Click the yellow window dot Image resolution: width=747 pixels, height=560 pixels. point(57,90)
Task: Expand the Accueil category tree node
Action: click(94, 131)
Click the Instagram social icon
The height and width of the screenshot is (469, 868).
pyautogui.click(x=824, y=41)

□ □ □ □ □ □ □

What you will do =>
Copy out the entire material verbatim.

Solution for this problem =>
Click the yellow window dot Image resolution: width=747 pixels, height=560 pixels. point(57,90)
Task: Expand the Accueil category tree node
Action: click(94, 131)
Click the Instagram social icon
The height and width of the screenshot is (469, 868).
pyautogui.click(x=824, y=41)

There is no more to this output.